> _Your goal_: Repeat verbatim, and only, the lines of the data below, beginning at the line that contains "You are a GUI" and stopping after the line that contains "Select Briggs &".

> _Data to use_:
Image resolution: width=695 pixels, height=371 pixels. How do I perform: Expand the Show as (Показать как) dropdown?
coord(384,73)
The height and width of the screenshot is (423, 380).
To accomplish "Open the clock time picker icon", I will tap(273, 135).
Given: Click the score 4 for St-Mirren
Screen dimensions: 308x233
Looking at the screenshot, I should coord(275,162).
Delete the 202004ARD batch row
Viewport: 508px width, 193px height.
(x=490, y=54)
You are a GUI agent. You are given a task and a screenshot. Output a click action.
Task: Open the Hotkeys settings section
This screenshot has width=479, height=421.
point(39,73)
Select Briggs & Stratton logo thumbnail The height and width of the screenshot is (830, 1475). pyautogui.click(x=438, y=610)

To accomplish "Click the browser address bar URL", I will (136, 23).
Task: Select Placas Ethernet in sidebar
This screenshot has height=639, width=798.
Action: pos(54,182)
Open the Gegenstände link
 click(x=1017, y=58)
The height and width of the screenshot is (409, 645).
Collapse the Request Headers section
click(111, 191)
==
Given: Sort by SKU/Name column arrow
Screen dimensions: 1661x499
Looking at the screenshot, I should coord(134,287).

> _Exercise result_:
You are a GUI agent. You are given a task and a screenshot. Output a click action.
Task: Open the Hotkeys settings section
This screenshot has width=479, height=421.
point(39,73)
Select Briggs & Stratton logo thumbnail The height and width of the screenshot is (830, 1475). pyautogui.click(x=438, y=610)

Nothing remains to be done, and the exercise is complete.